> [Instructions for the task]:
These records are to be written out exactly as they read, minus the pictures.

> [Supplied information]:
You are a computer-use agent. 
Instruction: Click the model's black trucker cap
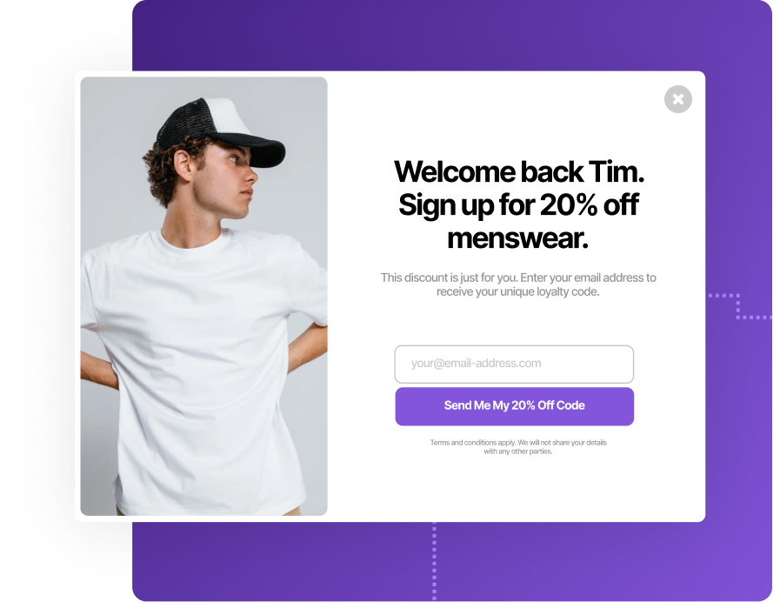tap(219, 130)

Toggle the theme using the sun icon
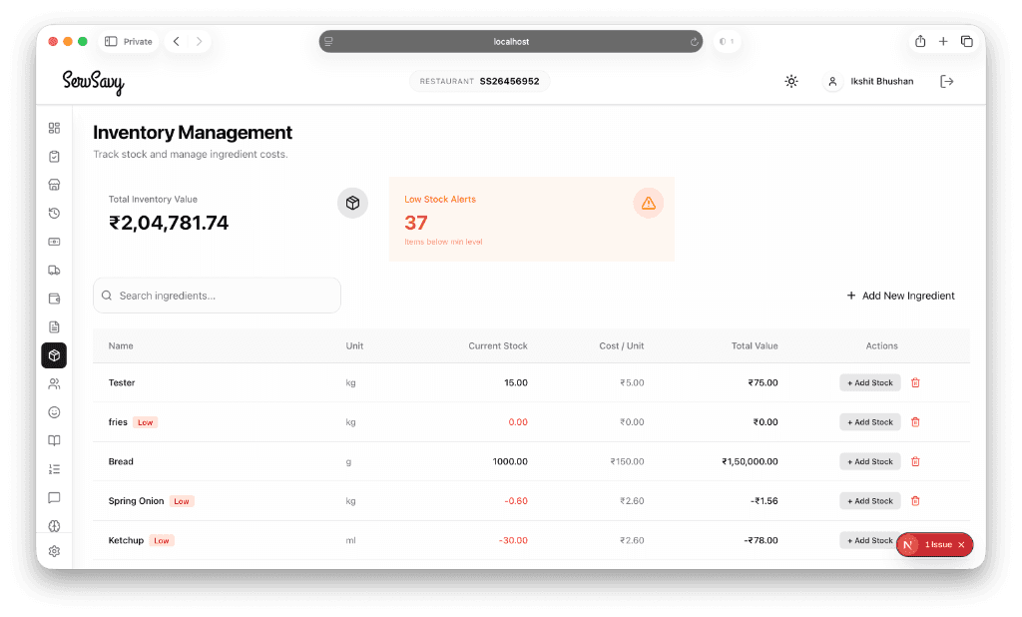point(791,81)
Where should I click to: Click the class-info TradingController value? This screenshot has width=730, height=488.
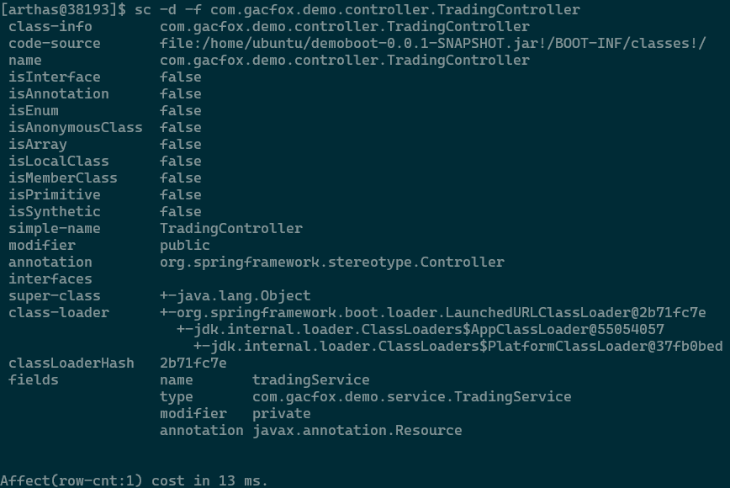pyautogui.click(x=344, y=27)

> [Exercise output]:
You are a computer-use agent. 
Instruction: Click the model's black trucker cap
tap(219, 130)

Toggle the theme using the sun icon
point(791,81)
Where should I click to: Click the class-info TradingController value? This screenshot has width=730, height=488.
pyautogui.click(x=344, y=27)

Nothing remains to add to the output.